Também dizemos *NPI* (em espanhol). Não é?  
Prezados colegas, trata-se de um gracejo com pouca piada.  
Bom fim-de-semana para todos vocês!


----------



## Vanda

Mais curta? Provavelmente não, Willg, mais comprida tem até outras:
Não faço a mínima idéia. Ou então, simplesmente: não!


----------



## Outsider

"Não faço ideia", "Eu sei lá?", "Sei lá?"


----------



## Estefanía Perdomo

willg said:


> Mas isso ai ta muito longo! nao tem outra expressao mais curta?


 
Bom Día Willg, como está você? 

Eu usaria algo mais pequeno e que ouço muito e é nem sei mas não leva o que você quer, a palavra idéia...hehehehe. Use não faço idéia como expõem acima. São as mais usadas por mim essas aí!

cumprimentos.


----------



## willg

Muito obrigado galera!!! espera ai, mas entao a gente responderia assim:

Voce viu o Joao? nem sei, nao faço ideia, sei lá, Não tenho a menor idéia ou simplesmente nao, igual com Voce sabe a resposta dessa pergunta aqui? 

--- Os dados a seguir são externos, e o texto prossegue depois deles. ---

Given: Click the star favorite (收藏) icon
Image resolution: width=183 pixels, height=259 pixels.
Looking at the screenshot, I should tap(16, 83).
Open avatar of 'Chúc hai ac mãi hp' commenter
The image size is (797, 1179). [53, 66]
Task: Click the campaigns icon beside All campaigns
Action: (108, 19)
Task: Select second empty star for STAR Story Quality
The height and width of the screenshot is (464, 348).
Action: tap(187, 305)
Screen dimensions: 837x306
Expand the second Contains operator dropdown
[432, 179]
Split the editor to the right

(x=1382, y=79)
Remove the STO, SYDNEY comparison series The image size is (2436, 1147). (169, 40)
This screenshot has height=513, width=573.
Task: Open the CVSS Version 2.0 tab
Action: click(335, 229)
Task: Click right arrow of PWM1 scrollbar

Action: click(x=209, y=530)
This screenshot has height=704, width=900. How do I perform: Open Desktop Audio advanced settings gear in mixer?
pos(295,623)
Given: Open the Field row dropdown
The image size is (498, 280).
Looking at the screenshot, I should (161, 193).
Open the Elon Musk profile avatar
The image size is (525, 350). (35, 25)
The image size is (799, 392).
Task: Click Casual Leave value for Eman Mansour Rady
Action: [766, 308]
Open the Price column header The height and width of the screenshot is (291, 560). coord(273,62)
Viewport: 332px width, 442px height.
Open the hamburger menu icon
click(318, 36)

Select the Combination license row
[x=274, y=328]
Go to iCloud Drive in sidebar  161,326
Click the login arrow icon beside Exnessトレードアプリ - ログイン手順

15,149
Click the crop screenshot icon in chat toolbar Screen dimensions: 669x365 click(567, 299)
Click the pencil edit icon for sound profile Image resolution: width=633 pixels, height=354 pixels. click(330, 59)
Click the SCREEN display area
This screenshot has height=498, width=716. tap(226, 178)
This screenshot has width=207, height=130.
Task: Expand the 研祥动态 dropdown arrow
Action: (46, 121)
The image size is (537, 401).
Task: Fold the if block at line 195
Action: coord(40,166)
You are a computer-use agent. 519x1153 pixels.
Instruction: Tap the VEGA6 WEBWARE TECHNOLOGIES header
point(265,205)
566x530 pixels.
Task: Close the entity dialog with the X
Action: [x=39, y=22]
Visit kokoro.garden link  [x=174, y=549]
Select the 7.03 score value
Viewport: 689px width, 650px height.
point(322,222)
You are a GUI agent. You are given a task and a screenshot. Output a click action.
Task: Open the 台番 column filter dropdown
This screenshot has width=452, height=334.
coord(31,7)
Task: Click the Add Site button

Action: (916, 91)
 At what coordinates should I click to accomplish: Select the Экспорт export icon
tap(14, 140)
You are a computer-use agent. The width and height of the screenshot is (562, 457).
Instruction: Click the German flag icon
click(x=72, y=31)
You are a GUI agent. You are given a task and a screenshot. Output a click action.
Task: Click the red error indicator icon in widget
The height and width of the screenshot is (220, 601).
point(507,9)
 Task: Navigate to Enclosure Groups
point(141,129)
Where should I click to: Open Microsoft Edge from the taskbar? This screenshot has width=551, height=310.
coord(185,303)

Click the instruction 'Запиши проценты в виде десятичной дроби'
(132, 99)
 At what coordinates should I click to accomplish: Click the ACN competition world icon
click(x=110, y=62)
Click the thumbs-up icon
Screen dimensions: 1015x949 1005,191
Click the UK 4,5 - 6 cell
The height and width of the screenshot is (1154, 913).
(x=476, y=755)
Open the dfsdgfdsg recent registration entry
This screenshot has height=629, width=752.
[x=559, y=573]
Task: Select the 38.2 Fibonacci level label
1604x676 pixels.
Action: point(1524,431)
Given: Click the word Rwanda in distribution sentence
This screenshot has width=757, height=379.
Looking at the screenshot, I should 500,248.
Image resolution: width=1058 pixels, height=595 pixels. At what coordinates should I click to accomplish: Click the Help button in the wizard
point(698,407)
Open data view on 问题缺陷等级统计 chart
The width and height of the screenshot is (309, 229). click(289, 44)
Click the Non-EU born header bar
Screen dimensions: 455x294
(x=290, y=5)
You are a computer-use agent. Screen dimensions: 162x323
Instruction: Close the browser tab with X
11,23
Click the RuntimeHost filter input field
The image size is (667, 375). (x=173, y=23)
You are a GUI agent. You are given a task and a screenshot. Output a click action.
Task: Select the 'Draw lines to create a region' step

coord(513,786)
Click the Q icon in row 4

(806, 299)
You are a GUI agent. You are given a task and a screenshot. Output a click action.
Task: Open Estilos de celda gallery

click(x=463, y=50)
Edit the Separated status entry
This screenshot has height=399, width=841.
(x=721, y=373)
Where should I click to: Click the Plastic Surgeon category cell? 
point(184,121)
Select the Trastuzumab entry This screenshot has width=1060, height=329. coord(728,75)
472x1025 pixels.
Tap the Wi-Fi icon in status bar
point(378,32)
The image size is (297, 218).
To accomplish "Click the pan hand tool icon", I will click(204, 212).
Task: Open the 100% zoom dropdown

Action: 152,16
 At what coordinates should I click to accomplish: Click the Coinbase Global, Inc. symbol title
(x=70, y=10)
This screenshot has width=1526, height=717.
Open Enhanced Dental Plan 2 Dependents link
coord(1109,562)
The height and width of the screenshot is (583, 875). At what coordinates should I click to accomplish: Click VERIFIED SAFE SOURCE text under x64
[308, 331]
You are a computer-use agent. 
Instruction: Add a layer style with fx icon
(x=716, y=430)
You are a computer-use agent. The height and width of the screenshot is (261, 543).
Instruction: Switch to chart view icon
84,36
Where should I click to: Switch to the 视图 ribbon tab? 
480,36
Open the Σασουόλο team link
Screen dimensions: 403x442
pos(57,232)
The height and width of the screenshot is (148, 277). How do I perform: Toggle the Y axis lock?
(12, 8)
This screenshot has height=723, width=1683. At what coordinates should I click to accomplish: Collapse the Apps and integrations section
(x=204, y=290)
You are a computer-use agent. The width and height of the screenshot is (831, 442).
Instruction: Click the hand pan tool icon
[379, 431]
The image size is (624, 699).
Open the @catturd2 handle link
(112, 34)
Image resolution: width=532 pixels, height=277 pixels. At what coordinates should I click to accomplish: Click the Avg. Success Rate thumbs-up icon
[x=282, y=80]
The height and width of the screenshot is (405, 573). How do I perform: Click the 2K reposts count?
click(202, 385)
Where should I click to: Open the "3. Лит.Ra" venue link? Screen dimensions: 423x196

Eu poderia usar qualquer dessas ai? ou quais seriam mais apropriadas para cada pergunta, porque acho que tem algumas que nao fazem sentido com a pergunta.


----------



## MOC

Com "você viu o João", eu não diria nenhuma delas. Apenas responderia "não". 
Diria qualquer delas se a pergunta fosse, "Sabe onde está o João?". "Não faço ideia", "Sei lá", "Não faço a mínima".


Aliás, o que me confunde é mesmo dizer que responderia "ni idea" a essa pergunta. Para mim fazia mais sentido "donde está João?" "ni idea".


----------



## willg

obrigadao, imaginei!!! a coisa é que na Colombia o pessoal usa muito "ni idea" para tudo, mas voce tem razao porque na verdade, nao faz sentido! Valeu!!!


----------



## la isla

MAIS CUIDADO ,SEI LÁ É COLOQUIAL ,NÃO SE PODE DAR PARA QUALQUER PESSOA.

      UM AMIGO PODE,PARENTES E CONHECIDOS ,PARA OUTRAS PESSOAS PARECE QUE VOCÊ NÃO SE INTERESSOU PELA PERGUNTA DELA

  (VC NÃO DEU NEM IDÉIA..rsrsrs)


----------



## overside

Em portugues (Brasil) deve se ter muito cuidado com essa expressao "ni idea", pois soa muito forte ao responder desta forma. Parece que uma boa resposta seria "nao", "nao sei", "nao vi".


----------



## PacoS

willg said:


> Em espanhol a gente usa a expressao "ni idea" quando nao sabe algo.
> Ex: Voce viu o Joao? "ni idea"
> Ex: Voce sabe a resposta dessa pergunta aqui? "ni idea"
> 
> Quero saber dizer esse "ni idea" em portugues!!


 
Não faço ideia- Eu sei lá. Esta sería la traducción al portugués.


----------